> Reading passage:
============================================================
Michael Offer, who directed the pilot episode for Shondaland's How to Get Away with Murder, has been tapped to direct Still Star-Crossed. The pilot was filmed in Salamanca, located in the province of Castile and León, north-western Spain, from April 18, 2016 to May 2, 2016, and Plasencia and Cáceres, located in the autonomous community of Extremadura, western Spain. On May 12, 2016, ABC ordered the pilot to series.

===Casting===
Casting advertisement began in March 2016. On March 2, 2016, it was announced that Zuleikha Robinson, Lashana Lynch, Torrance Coombs, Wade Briggs and Ebonée Noel were cast in series regular roles. British actress Lashana Lynch was cast as the series' lead character, Rosaline Capulet, Juliet's cousin. Robinson plays Lady Capulet, Briggs plays Rosaline' male lead, newcomer Noel plays her sister, and Coombs plays antagonist. On March 15, 2016, it was announced that Medalion Rahimi, who debuted on ShondaLand's The Catch, was cast as Princess Isabella. On March 18, 2016, Sterling Sulieman joined the pilot as Prince Escalus. On March 22, 2016, Dan Hildebrand was signed to play Friar Lawrence. On April 7, 2016, it was announced that Grant Bowler would play Lord Montague, and a day later Anthony Head was cast as Lord Capulet. British actor Lucien Laviscount and Danish actress Clara Rugaard were cast in guest-starring roles as Romeo and Juliet.
============================================================
> Written problem: Using the text on the making of Still Star-Crossed, decide whether each statement agrees with it: (a) ABC ordered the pilot to series on May 12, 2016; (b) Anthony Head was cast as Lord Montague; (c) Medalion Rahimi was cast as Princess Isabella. Answer yes or no for each and quote the words from the text that decide it.

> Supplied data:
============================================================
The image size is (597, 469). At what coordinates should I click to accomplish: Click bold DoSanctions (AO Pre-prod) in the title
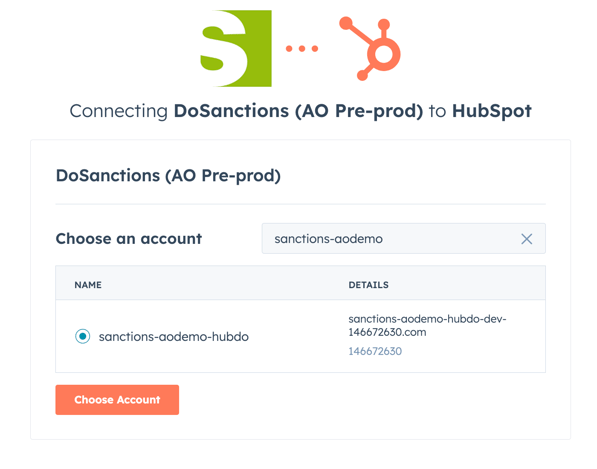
============================================================
> Answer to this task:
(a) Yes: "On May 12, 2016, ABC ordered the pilot to series."
(b) No: "Grant Bowler would play Lord Montague, and a day later Anthony Head was cast as Lord Capulet."
(c) Yes: "Medalion Rahimi, who debuted on ShondaLand's The Catch, was cast as Princess Isabella."